(Beginning of Supplied records)
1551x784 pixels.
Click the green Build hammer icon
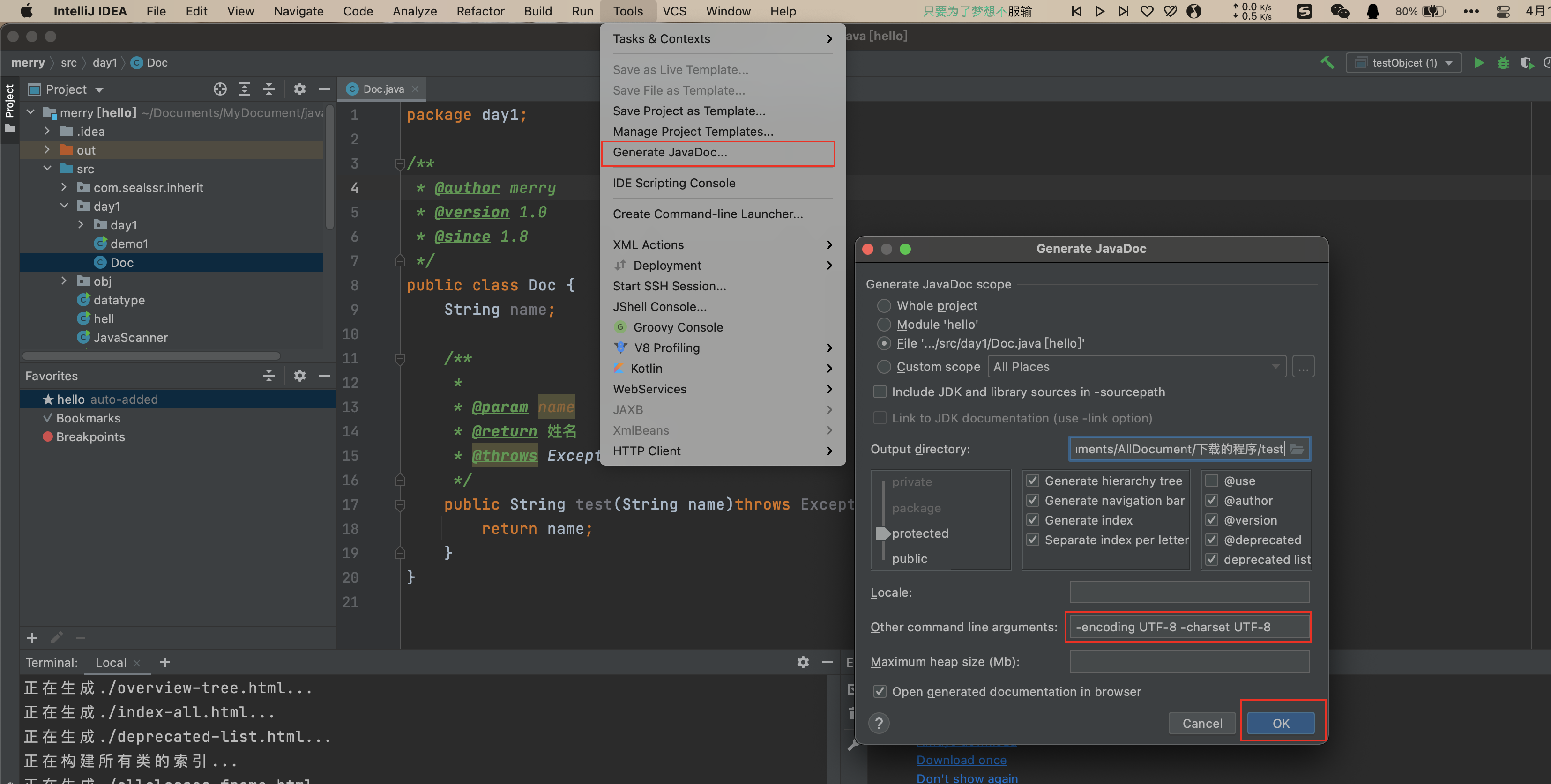(1327, 63)
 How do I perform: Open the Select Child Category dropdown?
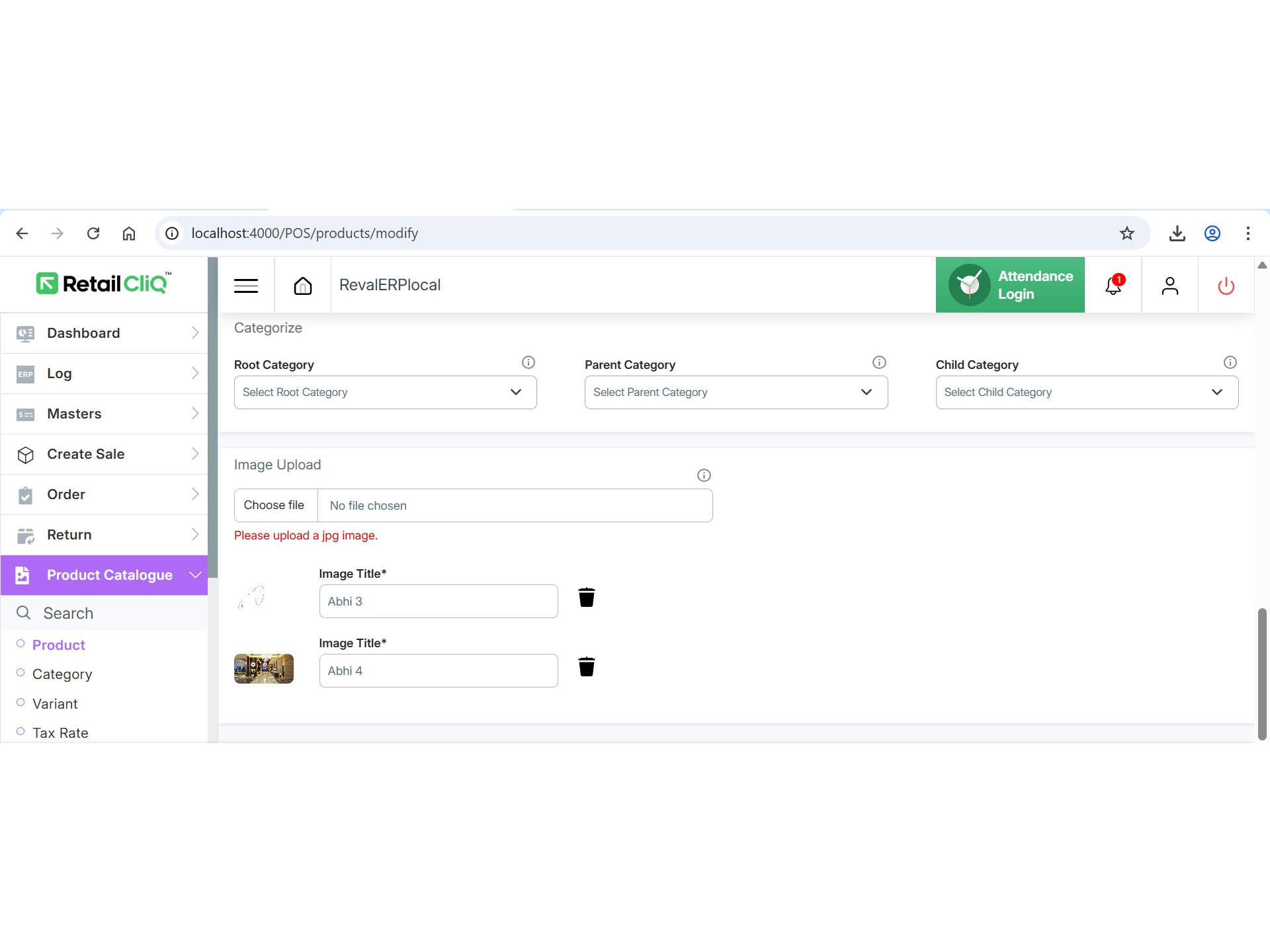point(1086,392)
(End of Supplied records)
Pictures aside, write out all of the records exactly.

1551x784 pixels.
Click the green Build hammer icon
(1327, 63)
 How do I perform: Open the Select Child Category dropdown?
point(1086,392)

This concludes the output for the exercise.